Justiça rejeita ação de Natália Bonavides contra apresentador Ratinho

Parlamentar pedia indenização e retratação por falas feitas em programa de rádio em 2021.

O Tribunal de Justiça do Rio Grande do Norte (TJRN) negou a ação movida pela deputada federal Natália Bonavides (PT-RN) contra o apresentador Ratinho, conforme informado pelo portal Metrópoles. No processo, a parlamentar solicitava o pagamento de R$ 50 mil em decorrência de declarações feitas durante uma transmissão de rádio em 2021.

Além da indenização, a parlamentar requeria retratação pública. A decisão, proferida na quarta-feira (15), é monocrática e assinada pelo juiz Paulo Sérgio da Silva Lima. Ainda cabe recurso no âmbito do próprio tribunal.

Durante participação no programa "Turma do Ratinho", o apresentador criticou a atuação política da deputada e afirmou: "Não dá para pegar uma metralhadora".

Na ação, Natália Bonavides alegou que Ratinho utilizou termos ofensivos e misóginos, "além de incitar violência, extrapolando o direito de crítica".

A defesa do apresentador sustentou que as declarações foram feitas no exercício da liberdade de expressão e do direito de crítica jornalística, "com tom jocoso e humorístico, voltadas a ato de agente pública".

Ao analisar o caso, o juiz entendeu que as manifestações ocorreram em um contexto de "ferrenha crítica política" e que agentes públicos estão sujeitos a maior nível de tolerância a críticas, inclusive quando expressas de forma irônica ou jocosa.

Segundo o magistrado, as falas não ultrapassaram os limites da liberdade de expressão nem configuraram ato ilícito passível de indenização.

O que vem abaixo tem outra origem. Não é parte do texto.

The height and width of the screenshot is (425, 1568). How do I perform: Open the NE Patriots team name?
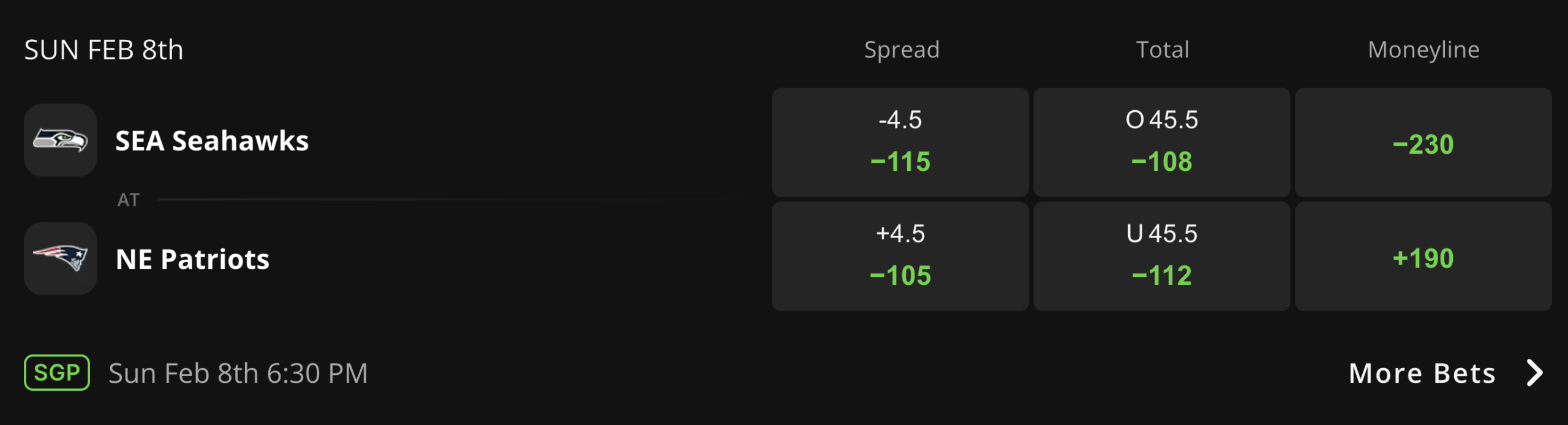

"Portanto, ante a ausência de ato ilícito indenizável remanescente e o comprovado adimplemento da obrigação solidária em demanda anterior, a improcedência é medida que se impõe", afirmou na decisão.

O juiz também destacou que a deputada já havia obtido decisão favorável em ação anterior contra a emissora de rádio Sistema Massa, recebendo indenização e retratação pelos mesmos fatos.

De acordo com o entendimento apresentado, a responsabilidade solidária entre apresentador e veículo implica que o pagamento efetuado pela empresa extingue a obrigação do comunicador, evitando dupla penalização.